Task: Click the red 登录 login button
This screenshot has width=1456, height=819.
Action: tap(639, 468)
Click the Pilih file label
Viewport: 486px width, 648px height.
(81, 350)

**What to work on**
Rewrite these lines with "login button" replaced by "sign-in button" and everything else left unchanged.

**Task solution**
Task: Click the red 登录 sign-in button
This screenshot has width=1456, height=819.
Action: tap(639, 468)
Click the Pilih file label
Viewport: 486px width, 648px height.
(81, 350)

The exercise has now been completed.